PROBLEM:
Which of the lines in the records below hold the string "label"? Copy every one of them.

MATERIAL FOR THIS EXERCISE:
-- Opening Marker --
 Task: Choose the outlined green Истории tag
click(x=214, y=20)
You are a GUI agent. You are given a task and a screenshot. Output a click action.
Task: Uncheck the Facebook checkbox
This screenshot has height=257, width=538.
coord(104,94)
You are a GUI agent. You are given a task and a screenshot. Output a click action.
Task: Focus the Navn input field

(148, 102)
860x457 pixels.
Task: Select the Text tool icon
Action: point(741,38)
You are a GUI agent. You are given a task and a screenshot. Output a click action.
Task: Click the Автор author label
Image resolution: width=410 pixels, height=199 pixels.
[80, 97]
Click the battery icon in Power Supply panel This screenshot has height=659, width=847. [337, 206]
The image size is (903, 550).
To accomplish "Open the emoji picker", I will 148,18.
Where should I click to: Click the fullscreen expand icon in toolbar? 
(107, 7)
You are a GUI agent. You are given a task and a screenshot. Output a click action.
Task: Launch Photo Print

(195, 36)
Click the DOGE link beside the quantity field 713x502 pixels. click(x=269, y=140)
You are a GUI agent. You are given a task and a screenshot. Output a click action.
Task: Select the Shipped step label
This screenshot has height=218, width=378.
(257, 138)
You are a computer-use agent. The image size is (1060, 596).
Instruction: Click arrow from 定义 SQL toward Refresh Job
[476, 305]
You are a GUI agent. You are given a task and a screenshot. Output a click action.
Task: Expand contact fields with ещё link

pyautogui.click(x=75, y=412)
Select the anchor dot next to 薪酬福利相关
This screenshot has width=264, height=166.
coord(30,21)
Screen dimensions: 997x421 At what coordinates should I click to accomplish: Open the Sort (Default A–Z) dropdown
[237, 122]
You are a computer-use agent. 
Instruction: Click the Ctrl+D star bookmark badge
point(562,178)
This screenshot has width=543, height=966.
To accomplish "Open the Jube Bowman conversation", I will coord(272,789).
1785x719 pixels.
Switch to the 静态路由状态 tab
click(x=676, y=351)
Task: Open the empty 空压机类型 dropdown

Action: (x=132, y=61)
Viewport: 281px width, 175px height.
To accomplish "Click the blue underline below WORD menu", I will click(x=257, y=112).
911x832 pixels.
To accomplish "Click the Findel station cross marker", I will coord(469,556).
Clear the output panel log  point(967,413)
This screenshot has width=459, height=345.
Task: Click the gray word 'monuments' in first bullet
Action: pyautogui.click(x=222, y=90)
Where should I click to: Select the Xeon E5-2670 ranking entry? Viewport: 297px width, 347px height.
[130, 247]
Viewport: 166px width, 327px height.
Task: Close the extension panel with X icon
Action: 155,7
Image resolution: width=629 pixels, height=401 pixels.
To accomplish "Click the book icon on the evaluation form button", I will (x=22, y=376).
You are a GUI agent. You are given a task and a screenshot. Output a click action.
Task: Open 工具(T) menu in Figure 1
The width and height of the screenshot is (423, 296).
-- Closing Marker --
ANSWER SPACE:
Task: Click the Автор author label
Task: Select the Shipped step label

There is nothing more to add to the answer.